Your task: Pull out every line of the entries below that contains the word "should".

____ Dataset records

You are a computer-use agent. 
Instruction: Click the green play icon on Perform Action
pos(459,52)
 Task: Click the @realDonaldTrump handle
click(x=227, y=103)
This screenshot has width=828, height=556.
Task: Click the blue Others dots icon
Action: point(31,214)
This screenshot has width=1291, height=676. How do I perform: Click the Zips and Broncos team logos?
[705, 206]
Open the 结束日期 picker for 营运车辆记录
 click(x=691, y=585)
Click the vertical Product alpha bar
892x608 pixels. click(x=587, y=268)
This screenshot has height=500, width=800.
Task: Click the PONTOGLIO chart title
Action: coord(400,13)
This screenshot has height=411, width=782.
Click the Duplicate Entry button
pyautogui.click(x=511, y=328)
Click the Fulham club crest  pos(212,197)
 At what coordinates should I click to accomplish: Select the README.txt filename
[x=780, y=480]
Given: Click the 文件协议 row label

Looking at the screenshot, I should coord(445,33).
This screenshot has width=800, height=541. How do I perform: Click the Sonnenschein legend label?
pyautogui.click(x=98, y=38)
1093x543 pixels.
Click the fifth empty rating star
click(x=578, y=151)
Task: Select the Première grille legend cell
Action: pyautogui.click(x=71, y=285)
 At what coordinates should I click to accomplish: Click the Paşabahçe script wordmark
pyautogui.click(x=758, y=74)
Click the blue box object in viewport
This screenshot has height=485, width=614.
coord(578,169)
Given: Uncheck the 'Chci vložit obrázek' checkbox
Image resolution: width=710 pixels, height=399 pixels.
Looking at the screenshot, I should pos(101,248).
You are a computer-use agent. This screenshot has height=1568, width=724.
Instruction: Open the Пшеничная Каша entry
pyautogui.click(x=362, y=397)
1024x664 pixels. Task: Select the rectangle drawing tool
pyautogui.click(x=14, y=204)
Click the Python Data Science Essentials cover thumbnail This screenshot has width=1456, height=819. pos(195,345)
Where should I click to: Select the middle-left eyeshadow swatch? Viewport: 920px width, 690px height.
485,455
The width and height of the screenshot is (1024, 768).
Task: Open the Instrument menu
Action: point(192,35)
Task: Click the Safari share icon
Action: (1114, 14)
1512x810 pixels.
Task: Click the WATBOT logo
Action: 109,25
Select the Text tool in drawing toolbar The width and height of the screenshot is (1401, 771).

________

The answer:
 At what coordinates should I click to accomplish: Select the README.txt filename
Looking at the screenshot, I should coord(445,33).
 At what coordinates should I click to accomplish: Click the Paşabahçe script wordmark
Looking at the screenshot, I should pos(101,248).
Where should I click to: Select the middle-left eyeshadow swatch? Viewport: 920px width, 690px height.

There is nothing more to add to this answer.